Start of SUPPLIED MATERIAL

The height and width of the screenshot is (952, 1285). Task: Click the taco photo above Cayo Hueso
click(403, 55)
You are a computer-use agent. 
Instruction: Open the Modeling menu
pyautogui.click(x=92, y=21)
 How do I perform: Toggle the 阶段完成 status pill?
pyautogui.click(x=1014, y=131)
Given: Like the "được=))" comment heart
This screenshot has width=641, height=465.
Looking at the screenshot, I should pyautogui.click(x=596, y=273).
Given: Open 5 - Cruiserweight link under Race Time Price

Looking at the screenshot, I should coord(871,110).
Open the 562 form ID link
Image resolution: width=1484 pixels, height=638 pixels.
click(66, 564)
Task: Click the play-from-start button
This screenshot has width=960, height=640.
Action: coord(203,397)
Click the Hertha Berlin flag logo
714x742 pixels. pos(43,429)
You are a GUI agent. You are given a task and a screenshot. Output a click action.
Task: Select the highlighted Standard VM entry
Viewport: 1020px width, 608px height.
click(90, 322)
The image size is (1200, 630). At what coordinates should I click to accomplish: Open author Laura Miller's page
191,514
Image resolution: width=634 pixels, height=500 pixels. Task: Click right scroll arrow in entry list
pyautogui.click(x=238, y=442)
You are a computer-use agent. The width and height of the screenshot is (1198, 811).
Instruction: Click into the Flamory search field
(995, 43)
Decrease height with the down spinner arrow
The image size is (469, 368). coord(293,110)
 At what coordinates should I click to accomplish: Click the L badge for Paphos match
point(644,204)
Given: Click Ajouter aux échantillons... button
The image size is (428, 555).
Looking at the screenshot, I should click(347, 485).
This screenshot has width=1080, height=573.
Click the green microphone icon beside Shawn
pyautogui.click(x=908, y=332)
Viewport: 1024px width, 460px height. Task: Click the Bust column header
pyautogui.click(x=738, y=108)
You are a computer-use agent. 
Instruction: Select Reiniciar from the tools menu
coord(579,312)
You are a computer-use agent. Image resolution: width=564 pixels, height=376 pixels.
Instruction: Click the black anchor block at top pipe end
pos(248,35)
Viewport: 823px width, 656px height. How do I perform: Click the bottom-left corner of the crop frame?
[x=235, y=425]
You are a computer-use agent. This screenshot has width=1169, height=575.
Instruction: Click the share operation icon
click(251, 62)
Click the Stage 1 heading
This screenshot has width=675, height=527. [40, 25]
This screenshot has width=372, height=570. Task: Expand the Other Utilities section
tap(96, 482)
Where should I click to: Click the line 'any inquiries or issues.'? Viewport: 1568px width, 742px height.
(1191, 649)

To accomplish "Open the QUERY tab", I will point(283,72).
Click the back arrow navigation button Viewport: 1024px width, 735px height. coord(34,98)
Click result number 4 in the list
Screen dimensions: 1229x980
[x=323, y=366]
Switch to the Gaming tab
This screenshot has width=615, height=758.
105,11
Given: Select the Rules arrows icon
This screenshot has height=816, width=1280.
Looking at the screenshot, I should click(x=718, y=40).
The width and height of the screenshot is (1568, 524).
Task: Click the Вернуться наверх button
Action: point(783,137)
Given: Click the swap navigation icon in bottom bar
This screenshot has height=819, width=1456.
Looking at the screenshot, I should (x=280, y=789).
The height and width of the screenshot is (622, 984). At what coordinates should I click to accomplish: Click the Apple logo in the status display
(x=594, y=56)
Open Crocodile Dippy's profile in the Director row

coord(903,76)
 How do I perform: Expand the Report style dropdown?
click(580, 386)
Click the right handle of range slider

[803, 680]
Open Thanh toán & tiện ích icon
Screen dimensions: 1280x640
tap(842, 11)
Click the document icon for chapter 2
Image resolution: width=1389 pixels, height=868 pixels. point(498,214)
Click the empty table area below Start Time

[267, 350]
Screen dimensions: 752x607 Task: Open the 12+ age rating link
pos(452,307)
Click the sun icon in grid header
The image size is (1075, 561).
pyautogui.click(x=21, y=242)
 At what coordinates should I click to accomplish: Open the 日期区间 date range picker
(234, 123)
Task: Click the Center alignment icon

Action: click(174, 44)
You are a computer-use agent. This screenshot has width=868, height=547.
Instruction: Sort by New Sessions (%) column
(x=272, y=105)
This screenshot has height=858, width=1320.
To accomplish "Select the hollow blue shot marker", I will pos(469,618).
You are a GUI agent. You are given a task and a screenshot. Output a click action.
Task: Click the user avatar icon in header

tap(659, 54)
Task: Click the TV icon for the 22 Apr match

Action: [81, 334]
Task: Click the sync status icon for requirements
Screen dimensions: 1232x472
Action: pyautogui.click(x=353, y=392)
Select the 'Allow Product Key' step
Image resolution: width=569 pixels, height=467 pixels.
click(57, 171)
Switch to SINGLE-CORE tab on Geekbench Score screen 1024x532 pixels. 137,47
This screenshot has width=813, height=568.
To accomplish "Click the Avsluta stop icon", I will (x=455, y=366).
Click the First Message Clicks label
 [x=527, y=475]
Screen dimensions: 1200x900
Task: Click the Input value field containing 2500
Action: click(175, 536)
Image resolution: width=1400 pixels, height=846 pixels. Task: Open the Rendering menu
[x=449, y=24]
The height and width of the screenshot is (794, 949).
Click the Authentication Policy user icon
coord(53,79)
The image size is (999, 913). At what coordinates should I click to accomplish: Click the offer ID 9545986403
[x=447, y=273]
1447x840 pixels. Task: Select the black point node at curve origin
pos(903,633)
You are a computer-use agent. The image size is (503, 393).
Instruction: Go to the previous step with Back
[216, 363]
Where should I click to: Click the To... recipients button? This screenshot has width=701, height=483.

End of SUPPLIED MATERIAL

(ACTION ITEM):
Every entry is to be transcribed exactly as it stands.

(OUTPUT OF THE EXERCISE):
The height and width of the screenshot is (952, 1285). Task: Click the taco photo above Cayo Hueso
click(403, 55)
You are a computer-use agent. 
Instruction: Open the Modeling menu
pyautogui.click(x=92, y=21)
 How do I perform: Toggle the 阶段完成 status pill?
pyautogui.click(x=1014, y=131)
Given: Like the "được=))" comment heart
This screenshot has width=641, height=465.
Looking at the screenshot, I should pyautogui.click(x=596, y=273).
Given: Open 5 - Cruiserweight link under Race Time Price

Looking at the screenshot, I should coord(871,110).
Open the 562 form ID link
Image resolution: width=1484 pixels, height=638 pixels.
click(66, 564)
Task: Click the play-from-start button
This screenshot has width=960, height=640.
Action: coord(203,397)
Click the Hertha Berlin flag logo
714x742 pixels. pos(43,429)
You are a GUI agent. You are given a task and a screenshot. Output a click action.
Task: Select the highlighted Standard VM entry
Viewport: 1020px width, 608px height.
click(90, 322)
The image size is (1200, 630). At what coordinates should I click to accomplish: Open author Laura Miller's page
191,514
Image resolution: width=634 pixels, height=500 pixels. Task: Click right scroll arrow in entry list
pyautogui.click(x=238, y=442)
You are a computer-use agent. The width and height of the screenshot is (1198, 811).
Instruction: Click into the Flamory search field
(995, 43)
Decrease height with the down spinner arrow
The image size is (469, 368). coord(293,110)
 At what coordinates should I click to accomplish: Click the L badge for Paphos match
point(644,204)
Given: Click Ajouter aux échantillons... button
The image size is (428, 555).
Looking at the screenshot, I should click(347, 485).
This screenshot has width=1080, height=573.
Click the green microphone icon beside Shawn
pyautogui.click(x=908, y=332)
Viewport: 1024px width, 460px height. Task: Click the Bust column header
pyautogui.click(x=738, y=108)
You are a computer-use agent. 
Instruction: Select Reiniciar from the tools menu
coord(579,312)
You are a computer-use agent. Image resolution: width=564 pixels, height=376 pixels.
Instruction: Click the black anchor block at top pipe end
pos(248,35)
Viewport: 823px width, 656px height. How do I perform: Click the bottom-left corner of the crop frame?
[x=235, y=425]
You are a computer-use agent. This screenshot has width=1169, height=575.
Instruction: Click the share operation icon
click(251, 62)
Click the Stage 1 heading
This screenshot has width=675, height=527. [40, 25]
This screenshot has width=372, height=570. Task: Expand the Other Utilities section
tap(96, 482)
Where should I click to: Click the line 'any inquiries or issues.'? Viewport: 1568px width, 742px height.
(1191, 649)

To accomplish "Open the QUERY tab", I will point(283,72).
Click the back arrow navigation button Viewport: 1024px width, 735px height. coord(34,98)
Click result number 4 in the list
Screen dimensions: 1229x980
[x=323, y=366]
Switch to the Gaming tab
This screenshot has width=615, height=758.
105,11
Given: Select the Rules arrows icon
This screenshot has height=816, width=1280.
Looking at the screenshot, I should click(x=718, y=40).
The width and height of the screenshot is (1568, 524).
Task: Click the Вернуться наверх button
Action: point(783,137)
Given: Click the swap navigation icon in bottom bar
This screenshot has height=819, width=1456.
Looking at the screenshot, I should (x=280, y=789).
The height and width of the screenshot is (622, 984). At what coordinates should I click to accomplish: Click the Apple logo in the status display
(x=594, y=56)
Open Crocodile Dippy's profile in the Director row

coord(903,76)
 How do I perform: Expand the Report style dropdown?
click(580, 386)
Click the right handle of range slider

[803, 680]
Open Thanh toán & tiện ích icon
Screen dimensions: 1280x640
tap(842, 11)
Click the document icon for chapter 2
Image resolution: width=1389 pixels, height=868 pixels. point(498,214)
Click the empty table area below Start Time

[267, 350]
Screen dimensions: 752x607 Task: Open the 12+ age rating link
pos(452,307)
Click the sun icon in grid header
The image size is (1075, 561).
pyautogui.click(x=21, y=242)
 At what coordinates should I click to accomplish: Open the 日期区间 date range picker
(234, 123)
Task: Click the Center alignment icon

Action: click(174, 44)
You are a computer-use agent. This screenshot has width=868, height=547.
Instruction: Sort by New Sessions (%) column
(x=272, y=105)
This screenshot has height=858, width=1320.
To accomplish "Select the hollow blue shot marker", I will pos(469,618).
You are a GUI agent. You are given a task and a screenshot. Output a click action.
Task: Click the user avatar icon in header

tap(659, 54)
Task: Click the TV icon for the 22 Apr match

Action: [81, 334]
Task: Click the sync status icon for requirements
Screen dimensions: 1232x472
Action: pyautogui.click(x=353, y=392)
Select the 'Allow Product Key' step
Image resolution: width=569 pixels, height=467 pixels.
click(57, 171)
Switch to SINGLE-CORE tab on Geekbench Score screen 1024x532 pixels. 137,47
This screenshot has width=813, height=568.
To accomplish "Click the Avsluta stop icon", I will (x=455, y=366).
Click the First Message Clicks label
 [x=527, y=475]
Screen dimensions: 1200x900
Task: Click the Input value field containing 2500
Action: click(175, 536)
Image resolution: width=1400 pixels, height=846 pixels. Task: Open the Rendering menu
[x=449, y=24]
The height and width of the screenshot is (794, 949).
Click the Authentication Policy user icon
coord(53,79)
The image size is (999, 913). At what coordinates should I click to accomplish: Click the offer ID 9545986403
[x=447, y=273]
1447x840 pixels. Task: Select the black point node at curve origin
pos(903,633)
You are a computer-use agent. The image size is (503, 393).
Instruction: Go to the previous step with Back
[216, 363]
Where should I click to: Click the To... recipients button? This screenshot has width=701, height=483.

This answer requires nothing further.